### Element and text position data
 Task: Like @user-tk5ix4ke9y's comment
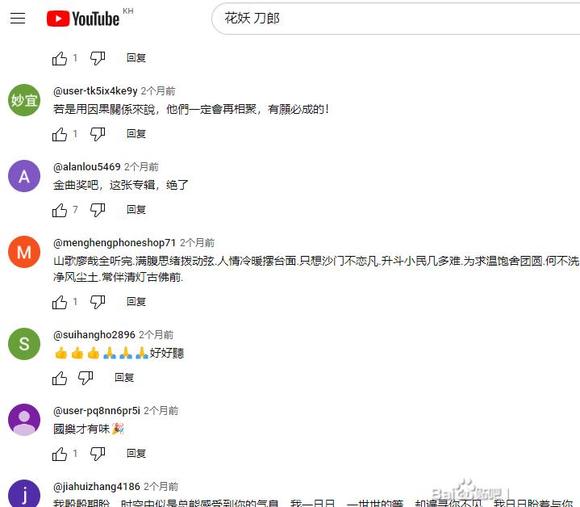[60, 134]
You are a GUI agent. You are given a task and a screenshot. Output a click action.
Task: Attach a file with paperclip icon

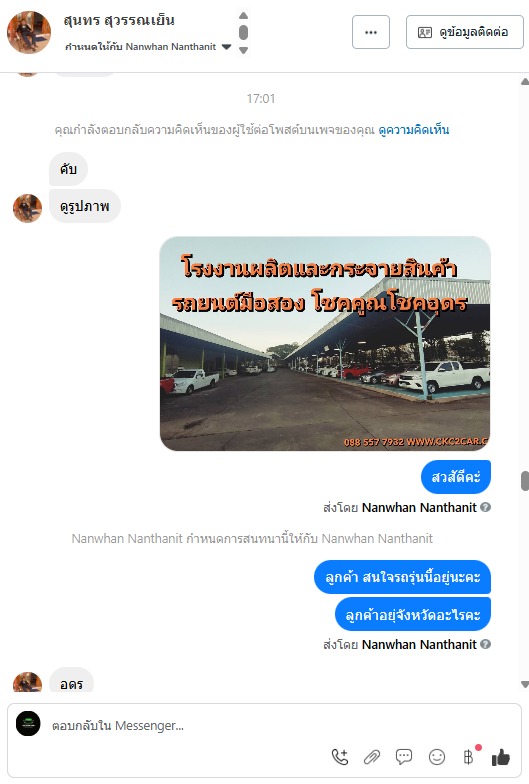[372, 757]
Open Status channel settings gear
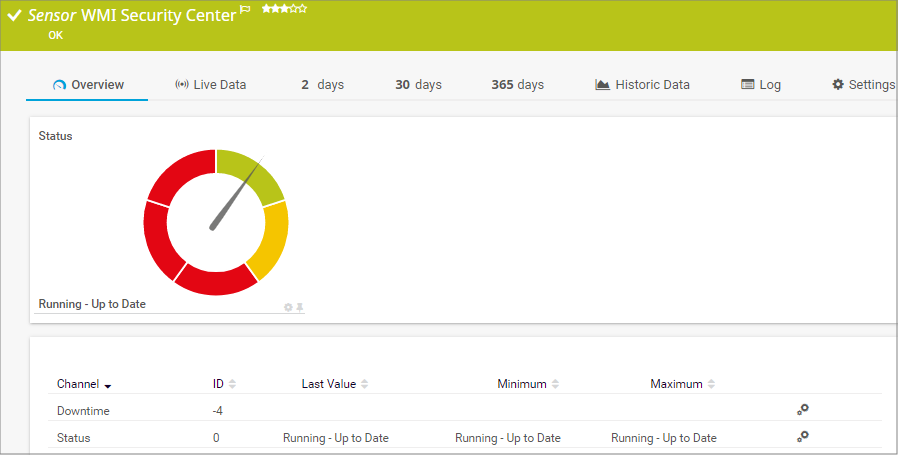Screen dimensions: 898x455 (x=802, y=436)

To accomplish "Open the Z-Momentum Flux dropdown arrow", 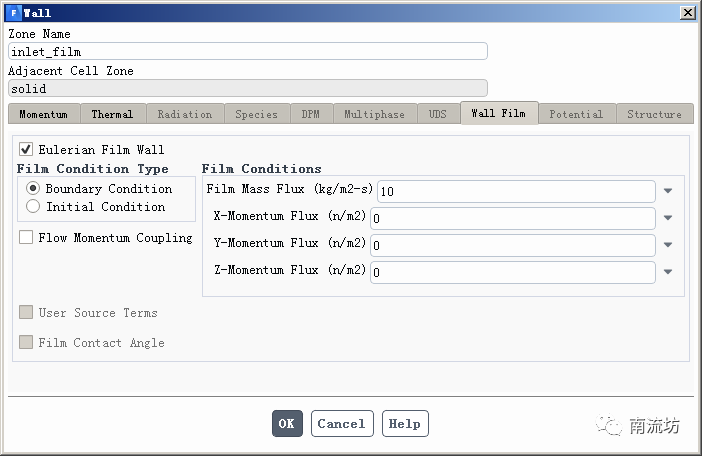I will tap(668, 272).
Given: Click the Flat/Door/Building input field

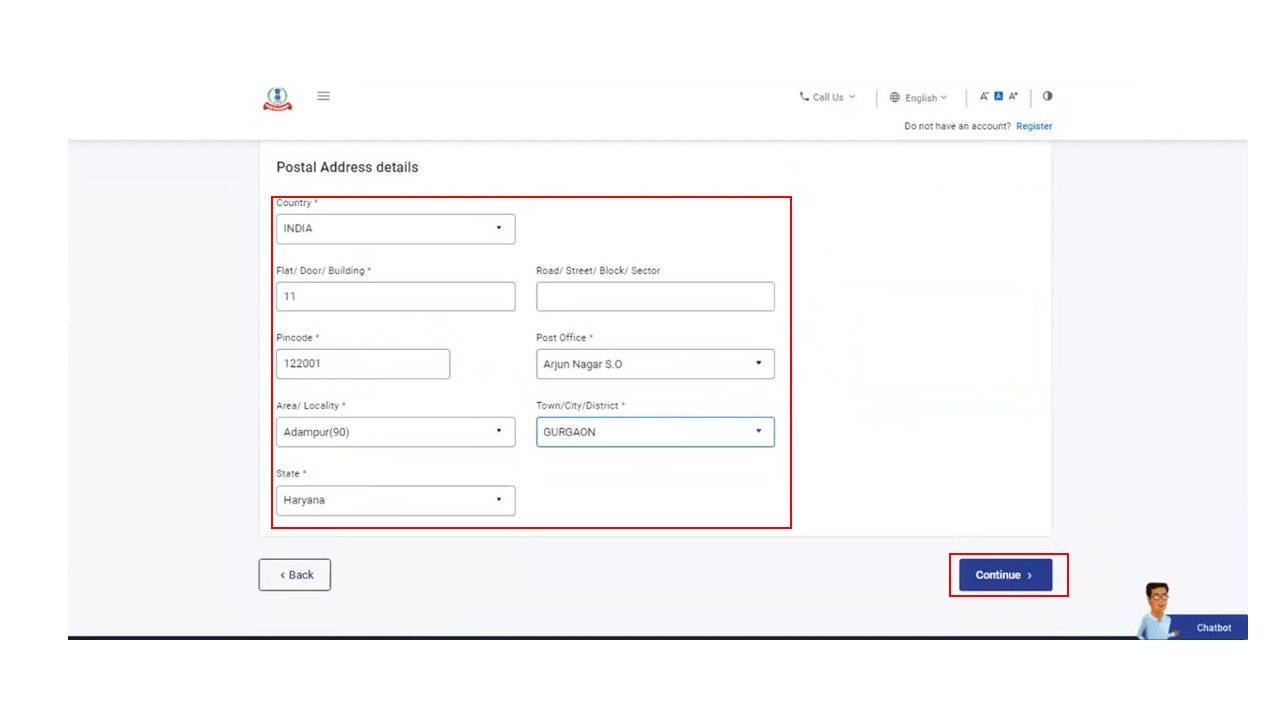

### Job
Swap "paperclip" for "clip" in the records from the start through the line containing "Screen dimensions: 898x455 (x=802, y=436)", and repeat those lines with everything else unchanged and the pictures left out.

### Written reply
 Task: Like @user-tk5ix4ke9y's comment
[60, 134]
You are a GUI agent. You are given a task and a screenshot. Output a click action.
Task: Attach a file with clip icon

[372, 757]
Open Status channel settings gear
Screen dimensions: 898x455 (x=802, y=436)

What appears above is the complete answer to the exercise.